Грань между приятным и неприятным была для меня очень тонка. Над количеством и качеством ощущений мне необходимо было сохранять постоянный контроль. Я находилась в тупике: нуждалась в тактильной стимуляции, чтобы преодолеть тактильно-защитное поведение, и в то же время страшилась этой стимуляции. Так и дети, в младенчестве лишенные ласки, повзрослев, сами избегают чужих прикосновений.
Став слишком большой для «норы» из одеял или горы диванных подушек, я попыталась придумать «машину для объятий» (всякие механизмы я обожала, еще будучи совсем маленькой). Первой придуманной мной «моделью» стал давящий надувной костюм. Идея появилась во время возни с водоплавающими надувными игрушками. У меня было много таких игрушек; иногда я разрезала их на мелкие кусочки, но и после этого продолжала с ними играть. Порой я пыталась вырезать в остатках резиновых игрушек дырки для рук, чтобы носить их, как костюм.
В третьем классе, мечтая во время скучных уроков, я придумала новую модель «успокаивающей» машины: узкий ящик, формой напоминающий гроб.
Я представляла, как заползаю в открытый конец, ложусь на спину и начинаю надувать резиновую внутреннюю обивку. Она раздувается и сжимает меня в объятиях – крепко, но удивительно нежно… А главное (об этом я не забывала даже в мечтах) – я сама управляю машиной и с начала до конца контролирую силу давления.
Еще представлялась мне каморка в три фута[3] высотой, такой же длины и ширины – достаточно, чтобы войти туда и закрыть за собой дверь. Каморка должна была быть жарко натопленной: давление в моих фантазиях всегда неразрывно связывалось с теплом. Современные исследования свидетельствуют, что определенные стимулы и стереотипные действия могут снижать возбуждение. Именно так действуют, особенно на поврежденную нервную систему, тепло и давление. Возможно, если бы у меня появилась такая «волшебная» машина, успокаивающее тепло и давление помогали бы мне избегать бешеных вспышек гнева. Я фантазировала на тему «волшебной» машины постоянно, совершенно на этом «зацикливаясь».

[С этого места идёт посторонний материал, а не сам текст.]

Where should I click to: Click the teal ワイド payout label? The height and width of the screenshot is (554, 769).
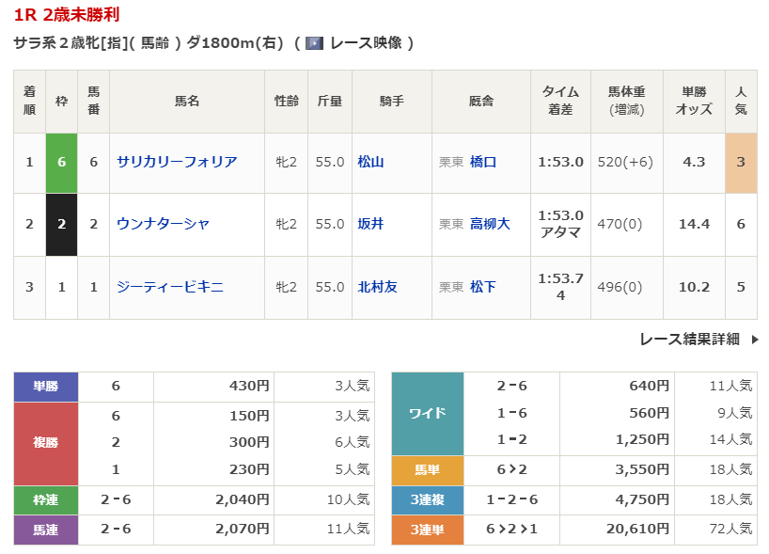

Другая навязчивая идея, развившаяся у меня в четвертом классе, едва не свела с ума всю семью. Я буквально помешалась на выборах губернатора штата. Не могла говорить ни о чем, кроме предвыборных плакатов, рекламных наклеек и значков. Однажды мы с Эленор Гриффин, моей подругой, потратили несколько часов, чтобы содрать с телефонной будки два плаката: мы хотели повесить их к себе в спальни. Эленор держала велосипед; я стояла на сиденье и отдирала клейкую ленту, которой плакаты крепились к стенке будки.
Еще одной моей фиксацией[4], немало раздражавшей окружающих, была «вопросомания». Бесчисленное число раз я задавала один и тот же вопрос и с восторгом ожидала одного и того же ответа. Если меня что-то интересовало, я говорила только об этом и «забалтывала» всех. Неудивительно, что меня прозвали Трещоткой.